Repórteres e mulheres normais, mães de família e não estrelas do jornalismo, elas investigaram por meses as denúncias de assédio e estupro envolvendo Weinstein, que eram largamente conhecidas há anos, à boca pequena, nos bastidores da indústria cinematográfica, sem que nenhuma das vítimas tivesse vindo a público. Além do medo da exposição e da desmoralização, por acusações de difícil comprovação - por terem ocorrido a portas fechadas, não raro sem testemunhas -, várias dessas mulheres haviam sido coagidas, inclusive pelos próprios advogados, a assinarem acordos fora dos tribunais, que lhes garantiam indenizações em troca do compromisso assinado de silêncio.
 
Resgatando uma atmosfera de filmes deste gênero, que tem entre seus grandes exemplares em Spotlight - Segredos Revelados (2016) e Todos os Homens do Presidente (1976), a história coloca sua energia na mão de duas atrizes muito competentes e carismáticas, Carey Mulligan como Megan e Zoe Kazan como Jodi. Ambas carregam o filme com uma singular humanidade, desprovidas da aura de heroínas, investindo todo seu tempo e suas capacidades para desvendar as redes de proteção em torno de Weinstein, que envolvia desde seus funcionários ao próprio sistema legal, que permitia esses indecentes acordos de confidencialidade que, na verdade, protegiam o agressor, que se sentia seguro para seguir adiante com seus crimes em série.
 
Entre as vítimas, destaca-se a participação inclusive de uma real, a atriz Ashley Judd, que comparece em carne e osso no elenco, vivendo a história da qual ela foi uma das protagonistas essenciais.Ela inaugura uma galeria de personagens que são igualmente indispensáveis para sustentar o enredo, as vítimas, que, individualizadas em suas compreensíveis hesitações, vão compondo o contexto geral de uma verdadeira história de terror, que atingiu também as atrizes Rose McGowan e Gwyneth Paltrow, cujas fotografias são usadas no filme. 
 
Não escapa à diretora - que anteriormente conduziu a notável minissérie Nada Ortodoxa - o grande crime perpetrado pelo agressor, destruindo ou marcando com ferro em brasa as vidas e as esperanças de tantas jovens, que apenas sonhavam com uma carreira. Neste sentido, vítimas como as ex-funcionárias da Miramax, Laura Madden (Jennifer Ehle) e Rowena Chiu (Angela Yeoh), transformam os dilacerantes relatos de suas experiências em algo vivo, que a plateia pode compartilhar junto com as repórteres, tentando febrilmente dar consistência à sua reportagem - que, como poucas, foi capaz de moldar mudanças num futuro não muito distante.
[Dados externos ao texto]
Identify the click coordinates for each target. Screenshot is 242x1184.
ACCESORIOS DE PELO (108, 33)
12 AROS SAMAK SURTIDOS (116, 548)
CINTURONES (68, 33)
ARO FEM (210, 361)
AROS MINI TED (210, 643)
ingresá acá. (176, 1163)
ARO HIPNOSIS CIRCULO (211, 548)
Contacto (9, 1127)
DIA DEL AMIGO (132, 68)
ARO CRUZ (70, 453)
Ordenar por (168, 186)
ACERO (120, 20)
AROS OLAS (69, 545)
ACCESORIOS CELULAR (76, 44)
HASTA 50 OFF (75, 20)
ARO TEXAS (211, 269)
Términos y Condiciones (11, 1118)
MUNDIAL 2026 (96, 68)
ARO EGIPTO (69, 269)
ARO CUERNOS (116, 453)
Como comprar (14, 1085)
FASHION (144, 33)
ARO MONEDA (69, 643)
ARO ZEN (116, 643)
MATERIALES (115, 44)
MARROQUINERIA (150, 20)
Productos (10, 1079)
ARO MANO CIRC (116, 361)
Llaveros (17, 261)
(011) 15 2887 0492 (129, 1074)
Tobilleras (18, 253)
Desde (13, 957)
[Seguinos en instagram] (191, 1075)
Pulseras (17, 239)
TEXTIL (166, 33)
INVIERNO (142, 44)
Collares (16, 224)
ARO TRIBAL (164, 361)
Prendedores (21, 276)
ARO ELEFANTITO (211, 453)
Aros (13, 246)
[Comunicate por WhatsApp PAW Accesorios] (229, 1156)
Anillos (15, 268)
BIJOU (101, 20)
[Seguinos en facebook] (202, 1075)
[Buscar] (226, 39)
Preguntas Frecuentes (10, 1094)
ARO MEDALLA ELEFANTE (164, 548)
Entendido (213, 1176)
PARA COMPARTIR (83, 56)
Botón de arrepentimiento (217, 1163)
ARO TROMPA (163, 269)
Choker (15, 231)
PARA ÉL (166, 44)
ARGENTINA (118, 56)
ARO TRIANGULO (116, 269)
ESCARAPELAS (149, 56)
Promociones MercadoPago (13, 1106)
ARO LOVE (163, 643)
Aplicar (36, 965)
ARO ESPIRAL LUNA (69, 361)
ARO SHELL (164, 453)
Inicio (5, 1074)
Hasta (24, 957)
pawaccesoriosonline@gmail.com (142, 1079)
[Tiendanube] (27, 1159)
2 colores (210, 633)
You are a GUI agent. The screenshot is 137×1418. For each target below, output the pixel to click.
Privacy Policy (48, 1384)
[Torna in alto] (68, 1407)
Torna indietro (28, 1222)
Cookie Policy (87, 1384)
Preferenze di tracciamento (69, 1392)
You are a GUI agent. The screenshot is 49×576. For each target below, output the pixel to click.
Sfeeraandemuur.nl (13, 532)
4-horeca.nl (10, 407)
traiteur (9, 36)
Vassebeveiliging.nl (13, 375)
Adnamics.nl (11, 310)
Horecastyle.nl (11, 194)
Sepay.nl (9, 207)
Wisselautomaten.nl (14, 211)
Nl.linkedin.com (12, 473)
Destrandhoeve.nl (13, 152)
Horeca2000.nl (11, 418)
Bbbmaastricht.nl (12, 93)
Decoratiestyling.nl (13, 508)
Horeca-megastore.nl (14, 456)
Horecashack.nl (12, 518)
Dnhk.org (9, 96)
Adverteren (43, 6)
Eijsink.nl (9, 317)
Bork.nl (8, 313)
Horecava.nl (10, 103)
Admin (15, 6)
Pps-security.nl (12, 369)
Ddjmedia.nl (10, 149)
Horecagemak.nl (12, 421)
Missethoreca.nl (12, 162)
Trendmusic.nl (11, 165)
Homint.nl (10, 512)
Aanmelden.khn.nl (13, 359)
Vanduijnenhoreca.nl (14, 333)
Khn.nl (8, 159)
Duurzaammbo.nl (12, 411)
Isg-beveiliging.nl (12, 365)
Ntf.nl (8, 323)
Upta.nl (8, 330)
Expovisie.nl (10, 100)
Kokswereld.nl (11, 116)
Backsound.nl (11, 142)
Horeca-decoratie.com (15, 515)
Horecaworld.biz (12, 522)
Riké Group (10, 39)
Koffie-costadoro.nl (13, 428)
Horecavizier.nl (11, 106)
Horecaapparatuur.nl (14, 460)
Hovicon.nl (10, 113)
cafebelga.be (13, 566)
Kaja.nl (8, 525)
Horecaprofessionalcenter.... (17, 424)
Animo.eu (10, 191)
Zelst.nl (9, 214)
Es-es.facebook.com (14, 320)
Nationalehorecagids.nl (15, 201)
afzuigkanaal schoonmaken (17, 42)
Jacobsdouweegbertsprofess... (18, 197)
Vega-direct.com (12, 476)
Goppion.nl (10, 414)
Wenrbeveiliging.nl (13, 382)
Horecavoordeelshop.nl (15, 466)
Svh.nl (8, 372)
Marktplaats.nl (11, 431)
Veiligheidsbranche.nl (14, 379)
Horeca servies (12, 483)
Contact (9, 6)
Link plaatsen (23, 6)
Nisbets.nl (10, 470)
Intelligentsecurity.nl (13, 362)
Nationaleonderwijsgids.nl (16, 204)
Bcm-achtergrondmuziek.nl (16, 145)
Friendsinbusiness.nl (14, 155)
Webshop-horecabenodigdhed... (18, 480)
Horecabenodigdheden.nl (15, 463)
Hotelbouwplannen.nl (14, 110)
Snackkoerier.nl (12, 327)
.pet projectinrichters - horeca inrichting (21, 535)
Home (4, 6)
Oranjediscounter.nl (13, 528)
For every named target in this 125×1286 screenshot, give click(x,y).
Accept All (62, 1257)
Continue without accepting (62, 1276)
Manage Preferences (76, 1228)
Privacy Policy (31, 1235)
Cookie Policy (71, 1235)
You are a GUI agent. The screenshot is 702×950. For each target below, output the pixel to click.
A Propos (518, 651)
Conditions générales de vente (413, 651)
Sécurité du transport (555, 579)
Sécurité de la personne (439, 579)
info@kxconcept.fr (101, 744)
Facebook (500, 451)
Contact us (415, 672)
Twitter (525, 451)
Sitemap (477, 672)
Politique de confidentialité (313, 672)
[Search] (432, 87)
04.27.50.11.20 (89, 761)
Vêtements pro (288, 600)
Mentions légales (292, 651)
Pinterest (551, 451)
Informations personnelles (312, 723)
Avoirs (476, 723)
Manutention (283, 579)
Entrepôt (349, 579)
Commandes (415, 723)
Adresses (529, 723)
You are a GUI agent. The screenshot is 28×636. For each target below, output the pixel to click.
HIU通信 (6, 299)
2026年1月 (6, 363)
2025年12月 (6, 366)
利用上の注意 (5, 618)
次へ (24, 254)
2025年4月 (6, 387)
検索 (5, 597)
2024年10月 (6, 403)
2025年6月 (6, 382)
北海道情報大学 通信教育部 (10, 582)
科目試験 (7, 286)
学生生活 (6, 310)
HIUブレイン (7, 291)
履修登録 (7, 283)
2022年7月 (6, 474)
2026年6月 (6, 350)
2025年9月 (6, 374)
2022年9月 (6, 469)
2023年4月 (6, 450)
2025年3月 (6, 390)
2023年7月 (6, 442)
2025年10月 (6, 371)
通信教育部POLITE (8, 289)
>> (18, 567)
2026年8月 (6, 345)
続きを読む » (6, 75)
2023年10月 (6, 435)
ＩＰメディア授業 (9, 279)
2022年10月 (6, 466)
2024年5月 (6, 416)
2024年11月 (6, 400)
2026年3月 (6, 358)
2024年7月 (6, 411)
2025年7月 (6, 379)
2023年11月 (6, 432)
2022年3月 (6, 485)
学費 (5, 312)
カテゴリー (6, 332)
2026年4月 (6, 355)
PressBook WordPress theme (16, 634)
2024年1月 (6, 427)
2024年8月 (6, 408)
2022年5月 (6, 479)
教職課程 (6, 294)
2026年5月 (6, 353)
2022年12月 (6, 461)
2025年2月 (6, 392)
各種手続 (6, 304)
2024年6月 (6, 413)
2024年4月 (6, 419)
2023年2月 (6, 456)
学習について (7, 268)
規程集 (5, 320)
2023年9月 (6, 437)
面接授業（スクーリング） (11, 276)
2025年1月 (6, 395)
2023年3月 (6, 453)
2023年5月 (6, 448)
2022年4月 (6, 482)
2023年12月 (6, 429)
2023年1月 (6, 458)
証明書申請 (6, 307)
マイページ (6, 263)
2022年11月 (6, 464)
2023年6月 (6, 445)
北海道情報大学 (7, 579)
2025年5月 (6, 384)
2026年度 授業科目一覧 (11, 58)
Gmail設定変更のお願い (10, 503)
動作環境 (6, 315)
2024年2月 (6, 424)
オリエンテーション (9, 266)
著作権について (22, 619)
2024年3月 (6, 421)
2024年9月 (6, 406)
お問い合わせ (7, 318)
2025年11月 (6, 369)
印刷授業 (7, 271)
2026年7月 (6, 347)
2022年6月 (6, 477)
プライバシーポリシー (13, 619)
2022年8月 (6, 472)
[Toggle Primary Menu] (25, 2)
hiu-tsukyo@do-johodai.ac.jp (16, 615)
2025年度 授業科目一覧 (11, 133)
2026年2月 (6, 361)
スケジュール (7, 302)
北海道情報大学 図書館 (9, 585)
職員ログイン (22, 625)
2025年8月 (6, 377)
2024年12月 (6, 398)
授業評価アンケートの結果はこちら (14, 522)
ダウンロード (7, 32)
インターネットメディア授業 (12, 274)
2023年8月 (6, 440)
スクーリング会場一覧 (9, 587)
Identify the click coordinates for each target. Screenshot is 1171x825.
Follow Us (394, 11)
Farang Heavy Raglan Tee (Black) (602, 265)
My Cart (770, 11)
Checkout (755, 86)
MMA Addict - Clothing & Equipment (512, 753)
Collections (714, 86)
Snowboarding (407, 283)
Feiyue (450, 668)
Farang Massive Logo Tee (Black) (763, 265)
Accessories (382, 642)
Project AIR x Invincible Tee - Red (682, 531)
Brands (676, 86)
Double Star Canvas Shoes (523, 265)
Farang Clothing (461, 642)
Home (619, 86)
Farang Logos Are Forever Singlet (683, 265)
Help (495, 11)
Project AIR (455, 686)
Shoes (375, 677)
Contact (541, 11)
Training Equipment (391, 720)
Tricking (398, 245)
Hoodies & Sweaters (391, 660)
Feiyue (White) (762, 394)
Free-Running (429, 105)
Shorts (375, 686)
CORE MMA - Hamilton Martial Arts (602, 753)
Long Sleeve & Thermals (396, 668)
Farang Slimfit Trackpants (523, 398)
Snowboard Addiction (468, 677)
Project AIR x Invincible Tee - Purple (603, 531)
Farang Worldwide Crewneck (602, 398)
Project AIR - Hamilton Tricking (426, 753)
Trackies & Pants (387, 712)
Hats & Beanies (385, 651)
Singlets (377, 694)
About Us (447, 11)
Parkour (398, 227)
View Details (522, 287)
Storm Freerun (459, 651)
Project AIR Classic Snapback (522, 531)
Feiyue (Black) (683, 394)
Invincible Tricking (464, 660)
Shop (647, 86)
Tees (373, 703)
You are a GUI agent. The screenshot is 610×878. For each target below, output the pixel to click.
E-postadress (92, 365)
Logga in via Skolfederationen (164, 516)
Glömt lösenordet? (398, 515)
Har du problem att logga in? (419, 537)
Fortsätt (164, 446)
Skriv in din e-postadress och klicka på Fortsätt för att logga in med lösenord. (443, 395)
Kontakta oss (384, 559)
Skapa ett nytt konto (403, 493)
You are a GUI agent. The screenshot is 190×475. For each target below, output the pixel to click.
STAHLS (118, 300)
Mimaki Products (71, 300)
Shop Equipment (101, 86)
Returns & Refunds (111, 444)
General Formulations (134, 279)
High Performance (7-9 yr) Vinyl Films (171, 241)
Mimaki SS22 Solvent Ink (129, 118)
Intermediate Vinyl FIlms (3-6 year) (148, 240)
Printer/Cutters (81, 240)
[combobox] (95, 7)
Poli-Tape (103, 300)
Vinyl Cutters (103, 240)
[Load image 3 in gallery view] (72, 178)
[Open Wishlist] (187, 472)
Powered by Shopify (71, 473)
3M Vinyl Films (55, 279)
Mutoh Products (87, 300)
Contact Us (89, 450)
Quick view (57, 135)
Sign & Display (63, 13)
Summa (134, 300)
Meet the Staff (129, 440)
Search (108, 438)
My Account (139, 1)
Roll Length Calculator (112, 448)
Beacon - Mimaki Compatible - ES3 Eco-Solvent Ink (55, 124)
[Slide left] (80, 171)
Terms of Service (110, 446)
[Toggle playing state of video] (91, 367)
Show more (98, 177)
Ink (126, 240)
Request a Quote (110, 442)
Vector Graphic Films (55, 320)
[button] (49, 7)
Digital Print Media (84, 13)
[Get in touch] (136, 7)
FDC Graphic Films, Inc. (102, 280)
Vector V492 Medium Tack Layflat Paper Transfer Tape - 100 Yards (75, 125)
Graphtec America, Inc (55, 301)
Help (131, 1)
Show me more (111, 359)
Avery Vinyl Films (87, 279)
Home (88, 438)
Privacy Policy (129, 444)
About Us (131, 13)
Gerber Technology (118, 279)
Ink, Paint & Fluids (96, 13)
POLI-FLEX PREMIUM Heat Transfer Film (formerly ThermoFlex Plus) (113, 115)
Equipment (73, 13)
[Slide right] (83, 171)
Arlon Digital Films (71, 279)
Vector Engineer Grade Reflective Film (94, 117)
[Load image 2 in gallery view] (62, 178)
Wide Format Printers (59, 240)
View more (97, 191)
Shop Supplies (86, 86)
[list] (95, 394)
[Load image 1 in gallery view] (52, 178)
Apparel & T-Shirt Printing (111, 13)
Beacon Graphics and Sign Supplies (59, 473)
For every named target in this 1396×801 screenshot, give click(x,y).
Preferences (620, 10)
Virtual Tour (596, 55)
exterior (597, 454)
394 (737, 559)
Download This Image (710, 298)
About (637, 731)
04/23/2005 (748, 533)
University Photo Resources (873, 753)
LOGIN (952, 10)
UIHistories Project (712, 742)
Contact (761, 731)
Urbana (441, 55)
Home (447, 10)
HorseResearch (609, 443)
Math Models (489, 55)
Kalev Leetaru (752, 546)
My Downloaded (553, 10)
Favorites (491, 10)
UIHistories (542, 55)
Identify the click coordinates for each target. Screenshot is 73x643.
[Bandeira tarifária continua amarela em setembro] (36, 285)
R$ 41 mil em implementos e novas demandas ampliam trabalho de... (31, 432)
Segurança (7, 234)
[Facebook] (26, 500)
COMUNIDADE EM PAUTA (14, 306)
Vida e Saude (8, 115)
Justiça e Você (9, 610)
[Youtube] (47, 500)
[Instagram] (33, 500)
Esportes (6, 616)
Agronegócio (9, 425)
Afinal, não só Weinstein foi processado e preso, como mudou completamente a percepção que se tem hoje dos relatos de assédio sexual no trabalho, materializada no movimento #MeToo.
 
Repórter que viu sua reportagem sobre dois casos de assédio praticados por Donald Trump não impedirem sua eleição como presidente, Megan Twohey pôde desfrutar da satisfação de não ver essa impunidade replicada em Weinstein, condenado a 23 anos num único processo, com dezenas de outros pendentes.
 
Por outro lado, não deixa de ser alentador um filme que demonstra como o jornalismo pode ser realmente relevante e fazer a diferença - embora nem sempre (ou quase nunca) os principais órgãos de imprensa tenham a coragem de oferecer as condições necessárias aos seus profissionais para produzirem histórias como esta, correndo riscos ao contrariarem interesses poderosos e escusos.